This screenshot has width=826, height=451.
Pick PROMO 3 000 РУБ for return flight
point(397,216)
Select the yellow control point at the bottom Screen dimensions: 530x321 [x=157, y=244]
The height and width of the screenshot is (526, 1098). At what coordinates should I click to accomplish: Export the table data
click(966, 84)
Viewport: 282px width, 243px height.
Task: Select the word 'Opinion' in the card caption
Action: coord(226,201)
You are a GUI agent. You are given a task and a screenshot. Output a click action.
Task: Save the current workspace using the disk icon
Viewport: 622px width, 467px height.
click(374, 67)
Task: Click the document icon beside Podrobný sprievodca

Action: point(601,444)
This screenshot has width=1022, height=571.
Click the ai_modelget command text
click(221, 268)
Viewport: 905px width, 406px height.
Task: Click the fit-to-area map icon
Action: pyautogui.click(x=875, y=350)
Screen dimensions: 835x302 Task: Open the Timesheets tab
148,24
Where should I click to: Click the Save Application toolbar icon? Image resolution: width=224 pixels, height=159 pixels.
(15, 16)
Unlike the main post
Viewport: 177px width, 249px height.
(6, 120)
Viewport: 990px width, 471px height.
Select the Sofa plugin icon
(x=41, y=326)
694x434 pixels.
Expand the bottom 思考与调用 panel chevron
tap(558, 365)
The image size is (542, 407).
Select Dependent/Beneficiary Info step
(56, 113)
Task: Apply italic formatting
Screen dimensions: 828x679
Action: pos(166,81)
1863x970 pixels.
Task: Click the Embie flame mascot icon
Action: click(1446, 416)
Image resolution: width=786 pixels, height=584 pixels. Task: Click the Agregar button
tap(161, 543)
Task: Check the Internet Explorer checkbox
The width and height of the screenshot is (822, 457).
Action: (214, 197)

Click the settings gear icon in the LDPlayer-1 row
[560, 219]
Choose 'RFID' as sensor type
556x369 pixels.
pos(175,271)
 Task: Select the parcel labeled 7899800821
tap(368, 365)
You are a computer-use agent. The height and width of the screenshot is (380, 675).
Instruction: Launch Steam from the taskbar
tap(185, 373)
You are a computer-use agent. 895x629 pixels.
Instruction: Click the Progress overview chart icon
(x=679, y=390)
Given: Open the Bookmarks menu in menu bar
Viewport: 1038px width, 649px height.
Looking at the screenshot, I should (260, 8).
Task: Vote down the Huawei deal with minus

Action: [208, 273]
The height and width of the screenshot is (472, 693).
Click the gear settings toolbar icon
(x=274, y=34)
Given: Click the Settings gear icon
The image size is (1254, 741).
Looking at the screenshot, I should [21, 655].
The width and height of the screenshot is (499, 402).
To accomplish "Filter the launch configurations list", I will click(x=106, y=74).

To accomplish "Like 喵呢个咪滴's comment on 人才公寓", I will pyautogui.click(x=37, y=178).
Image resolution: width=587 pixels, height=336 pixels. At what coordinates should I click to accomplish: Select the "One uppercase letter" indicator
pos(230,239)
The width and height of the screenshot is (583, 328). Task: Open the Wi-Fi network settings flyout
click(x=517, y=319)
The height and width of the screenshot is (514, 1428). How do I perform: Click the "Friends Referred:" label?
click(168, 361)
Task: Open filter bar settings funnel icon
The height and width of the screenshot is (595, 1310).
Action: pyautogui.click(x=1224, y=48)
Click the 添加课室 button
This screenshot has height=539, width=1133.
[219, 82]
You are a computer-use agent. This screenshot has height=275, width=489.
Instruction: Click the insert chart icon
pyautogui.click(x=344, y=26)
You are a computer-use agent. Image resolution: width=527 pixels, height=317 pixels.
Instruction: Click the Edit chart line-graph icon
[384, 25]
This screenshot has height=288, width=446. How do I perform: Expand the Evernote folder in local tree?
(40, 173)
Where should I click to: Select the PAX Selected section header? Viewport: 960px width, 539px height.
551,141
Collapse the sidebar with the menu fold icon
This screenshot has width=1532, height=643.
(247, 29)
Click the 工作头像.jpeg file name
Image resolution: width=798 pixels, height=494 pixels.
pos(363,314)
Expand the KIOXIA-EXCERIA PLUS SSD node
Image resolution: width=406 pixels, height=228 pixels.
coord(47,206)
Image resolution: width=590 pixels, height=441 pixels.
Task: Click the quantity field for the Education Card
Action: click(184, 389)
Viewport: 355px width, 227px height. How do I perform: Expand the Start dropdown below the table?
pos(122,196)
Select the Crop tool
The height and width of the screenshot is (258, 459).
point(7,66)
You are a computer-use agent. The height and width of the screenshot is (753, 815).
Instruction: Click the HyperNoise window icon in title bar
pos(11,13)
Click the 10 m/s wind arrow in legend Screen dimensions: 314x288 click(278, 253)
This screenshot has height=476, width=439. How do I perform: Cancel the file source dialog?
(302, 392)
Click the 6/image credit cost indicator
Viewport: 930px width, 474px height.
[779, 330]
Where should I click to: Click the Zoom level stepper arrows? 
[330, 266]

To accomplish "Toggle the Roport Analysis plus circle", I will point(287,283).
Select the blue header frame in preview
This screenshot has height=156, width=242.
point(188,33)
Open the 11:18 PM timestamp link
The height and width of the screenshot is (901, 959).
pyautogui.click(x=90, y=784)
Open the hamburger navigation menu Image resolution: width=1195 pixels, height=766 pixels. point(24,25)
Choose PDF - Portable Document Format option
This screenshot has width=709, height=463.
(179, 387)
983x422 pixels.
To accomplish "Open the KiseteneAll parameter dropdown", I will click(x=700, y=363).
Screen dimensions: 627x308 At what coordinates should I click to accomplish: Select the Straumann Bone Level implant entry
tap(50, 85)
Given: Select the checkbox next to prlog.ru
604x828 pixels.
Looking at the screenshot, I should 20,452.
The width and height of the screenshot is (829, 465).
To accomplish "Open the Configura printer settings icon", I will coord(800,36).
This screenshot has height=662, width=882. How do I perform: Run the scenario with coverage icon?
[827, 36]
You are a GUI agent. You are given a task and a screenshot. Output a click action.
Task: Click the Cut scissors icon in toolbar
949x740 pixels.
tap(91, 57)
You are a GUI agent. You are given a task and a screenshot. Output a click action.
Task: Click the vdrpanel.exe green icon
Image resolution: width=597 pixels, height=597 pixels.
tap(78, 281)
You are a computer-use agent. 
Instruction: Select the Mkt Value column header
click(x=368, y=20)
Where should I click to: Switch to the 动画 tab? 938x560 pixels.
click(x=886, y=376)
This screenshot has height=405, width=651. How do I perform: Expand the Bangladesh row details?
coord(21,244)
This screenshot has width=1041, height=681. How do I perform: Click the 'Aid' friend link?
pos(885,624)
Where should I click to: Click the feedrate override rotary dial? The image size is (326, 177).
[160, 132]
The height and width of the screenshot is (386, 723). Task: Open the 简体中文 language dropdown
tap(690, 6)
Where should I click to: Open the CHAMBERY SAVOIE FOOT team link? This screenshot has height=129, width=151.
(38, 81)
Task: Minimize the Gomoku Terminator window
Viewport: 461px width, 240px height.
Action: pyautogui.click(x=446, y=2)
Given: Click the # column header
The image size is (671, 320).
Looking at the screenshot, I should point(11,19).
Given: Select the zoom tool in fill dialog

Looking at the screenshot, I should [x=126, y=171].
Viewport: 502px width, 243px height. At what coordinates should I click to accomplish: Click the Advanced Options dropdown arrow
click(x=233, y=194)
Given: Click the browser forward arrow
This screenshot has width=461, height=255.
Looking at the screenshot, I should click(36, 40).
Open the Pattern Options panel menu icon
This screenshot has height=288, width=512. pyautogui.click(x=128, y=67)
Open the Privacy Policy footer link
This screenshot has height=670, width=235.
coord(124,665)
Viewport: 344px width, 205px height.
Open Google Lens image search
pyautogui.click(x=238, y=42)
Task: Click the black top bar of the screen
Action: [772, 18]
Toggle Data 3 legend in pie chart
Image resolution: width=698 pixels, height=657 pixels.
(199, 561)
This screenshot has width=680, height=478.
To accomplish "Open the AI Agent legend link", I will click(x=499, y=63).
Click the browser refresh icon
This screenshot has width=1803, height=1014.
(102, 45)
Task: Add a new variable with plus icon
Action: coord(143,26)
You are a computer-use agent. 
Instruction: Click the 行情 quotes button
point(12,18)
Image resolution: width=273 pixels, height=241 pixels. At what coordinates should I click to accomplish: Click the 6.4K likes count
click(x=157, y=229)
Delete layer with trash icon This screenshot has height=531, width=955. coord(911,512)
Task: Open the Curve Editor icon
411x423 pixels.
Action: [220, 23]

━━━━━━━━━━

#### [EXERCISE TASK]
Which lines in the records above contain the string "column"? Copy each of them, matching case exactly.

#### [WRITTEN RESPONSE]
Instruction: Select the Mkt Value column header
Given: Click the # column header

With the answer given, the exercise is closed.